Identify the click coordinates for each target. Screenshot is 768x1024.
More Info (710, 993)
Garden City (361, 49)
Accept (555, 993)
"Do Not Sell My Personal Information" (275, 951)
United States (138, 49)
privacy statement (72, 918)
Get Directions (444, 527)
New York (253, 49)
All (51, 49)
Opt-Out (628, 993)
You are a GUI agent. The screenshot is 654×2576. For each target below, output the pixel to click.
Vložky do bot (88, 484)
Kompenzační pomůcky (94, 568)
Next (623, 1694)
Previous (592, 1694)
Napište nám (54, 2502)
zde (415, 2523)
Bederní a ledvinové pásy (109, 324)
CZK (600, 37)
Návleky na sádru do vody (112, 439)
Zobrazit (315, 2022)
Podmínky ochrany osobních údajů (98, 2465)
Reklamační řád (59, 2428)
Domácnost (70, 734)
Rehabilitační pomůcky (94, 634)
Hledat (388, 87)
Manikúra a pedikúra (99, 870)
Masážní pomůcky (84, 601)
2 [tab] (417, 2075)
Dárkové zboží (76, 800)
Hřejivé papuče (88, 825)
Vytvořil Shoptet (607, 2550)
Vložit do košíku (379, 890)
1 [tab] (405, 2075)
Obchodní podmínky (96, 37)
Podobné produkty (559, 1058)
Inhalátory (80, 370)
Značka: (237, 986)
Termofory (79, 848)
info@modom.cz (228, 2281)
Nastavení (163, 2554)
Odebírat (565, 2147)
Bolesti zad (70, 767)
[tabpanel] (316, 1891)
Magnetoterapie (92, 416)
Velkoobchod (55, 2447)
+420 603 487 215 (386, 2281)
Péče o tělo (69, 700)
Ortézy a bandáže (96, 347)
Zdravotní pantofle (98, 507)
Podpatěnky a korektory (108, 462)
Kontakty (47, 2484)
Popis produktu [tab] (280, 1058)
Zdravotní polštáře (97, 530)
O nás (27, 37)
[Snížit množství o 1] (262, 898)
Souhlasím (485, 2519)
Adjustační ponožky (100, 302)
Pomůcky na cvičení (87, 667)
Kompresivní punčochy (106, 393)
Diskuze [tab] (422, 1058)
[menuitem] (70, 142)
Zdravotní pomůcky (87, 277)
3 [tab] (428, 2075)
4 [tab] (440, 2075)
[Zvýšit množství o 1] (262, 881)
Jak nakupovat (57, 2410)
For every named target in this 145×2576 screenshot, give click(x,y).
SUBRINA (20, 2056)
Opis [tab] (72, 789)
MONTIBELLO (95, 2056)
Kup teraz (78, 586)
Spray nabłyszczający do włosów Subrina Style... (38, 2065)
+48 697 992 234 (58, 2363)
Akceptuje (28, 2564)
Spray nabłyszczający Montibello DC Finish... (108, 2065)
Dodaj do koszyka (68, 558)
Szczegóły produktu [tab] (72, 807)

-----

Problem statement — Within the listing above, copy each line that has the string "click".

Response to this task —
Identify the click coordinates for each target. Screenshot is 768x1024.
You are a GUI agent. The screenshot is 654×2576. For each target below, output the pixel to click.
For every named target in this 145×2576 screenshot, give click(x,y).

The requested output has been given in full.